Required action :: Each line of the data below from the one holding "Inscriptions sportives (146, 1138)" to the one holding "Edition 2024 (121, 204)", inclusive, is to be reproduced exactly; no other line belongs in the answer.

[Start of section]

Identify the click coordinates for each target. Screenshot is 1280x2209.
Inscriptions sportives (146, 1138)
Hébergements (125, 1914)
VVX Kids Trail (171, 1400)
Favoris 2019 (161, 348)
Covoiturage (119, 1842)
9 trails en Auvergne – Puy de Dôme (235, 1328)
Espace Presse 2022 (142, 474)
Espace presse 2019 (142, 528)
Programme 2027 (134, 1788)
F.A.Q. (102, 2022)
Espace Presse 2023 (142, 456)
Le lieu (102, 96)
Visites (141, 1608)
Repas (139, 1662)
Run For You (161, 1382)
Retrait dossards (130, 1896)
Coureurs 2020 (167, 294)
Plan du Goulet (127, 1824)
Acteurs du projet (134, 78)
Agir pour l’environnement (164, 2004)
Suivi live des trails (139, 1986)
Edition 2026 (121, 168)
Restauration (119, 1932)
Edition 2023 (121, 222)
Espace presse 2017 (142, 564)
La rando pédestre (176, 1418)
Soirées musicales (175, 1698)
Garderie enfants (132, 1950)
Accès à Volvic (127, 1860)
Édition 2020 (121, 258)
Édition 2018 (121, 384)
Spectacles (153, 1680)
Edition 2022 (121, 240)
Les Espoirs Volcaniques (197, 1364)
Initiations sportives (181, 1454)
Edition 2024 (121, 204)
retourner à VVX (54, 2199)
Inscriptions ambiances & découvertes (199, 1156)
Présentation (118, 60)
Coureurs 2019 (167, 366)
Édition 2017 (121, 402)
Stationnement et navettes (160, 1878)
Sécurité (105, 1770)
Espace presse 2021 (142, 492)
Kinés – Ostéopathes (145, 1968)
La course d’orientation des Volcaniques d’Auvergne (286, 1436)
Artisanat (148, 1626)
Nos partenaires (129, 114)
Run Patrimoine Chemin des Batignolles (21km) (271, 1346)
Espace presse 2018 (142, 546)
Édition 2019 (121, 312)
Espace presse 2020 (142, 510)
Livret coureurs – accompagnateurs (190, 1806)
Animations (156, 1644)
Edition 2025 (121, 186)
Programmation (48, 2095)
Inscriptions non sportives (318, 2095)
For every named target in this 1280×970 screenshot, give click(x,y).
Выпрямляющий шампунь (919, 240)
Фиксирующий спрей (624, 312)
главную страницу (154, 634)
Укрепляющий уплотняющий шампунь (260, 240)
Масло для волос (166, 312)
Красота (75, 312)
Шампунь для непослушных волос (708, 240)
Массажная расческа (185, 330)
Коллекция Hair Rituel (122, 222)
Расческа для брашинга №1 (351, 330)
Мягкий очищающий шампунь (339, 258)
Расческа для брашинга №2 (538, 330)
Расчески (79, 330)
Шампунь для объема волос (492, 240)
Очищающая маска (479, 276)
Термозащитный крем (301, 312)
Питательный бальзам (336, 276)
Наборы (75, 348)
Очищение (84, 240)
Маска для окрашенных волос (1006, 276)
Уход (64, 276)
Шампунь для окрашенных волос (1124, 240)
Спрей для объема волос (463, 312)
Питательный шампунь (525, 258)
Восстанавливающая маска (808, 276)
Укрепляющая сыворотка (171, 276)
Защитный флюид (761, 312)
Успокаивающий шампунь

[End of section]

Answer below ::
Inscriptions sportives (146, 1138)
Hébergements (125, 1914)
VVX Kids Trail (171, 1400)
Favoris 2019 (161, 348)
Covoiturage (119, 1842)
9 trails en Auvergne – Puy de Dôme (235, 1328)
Espace Presse 2022 (142, 474)
Espace presse 2019 (142, 528)
Programme 2027 (134, 1788)
F.A.Q. (102, 2022)
Espace Presse 2023 (142, 456)
Le lieu (102, 96)
Visites (141, 1608)
Repas (139, 1662)
Run For You (161, 1382)
Retrait dossards (130, 1896)
Coureurs 2020 (167, 294)
Plan du Goulet (127, 1824)
Acteurs du projet (134, 78)
Agir pour l’environnement (164, 2004)
Suivi live des trails (139, 1986)
Edition 2026 (121, 168)
Restauration (119, 1932)
Edition 2023 (121, 222)
Espace presse 2017 (142, 564)
La rando pédestre (176, 1418)
Soirées musicales (175, 1698)
Garderie enfants (132, 1950)
Accès à Volvic (127, 1860)
Édition 2020 (121, 258)
Édition 2018 (121, 384)
Spectacles (153, 1680)
Edition 2022 (121, 240)
Les Espoirs Volcaniques (197, 1364)
Initiations sportives (181, 1454)
Edition 2024 (121, 204)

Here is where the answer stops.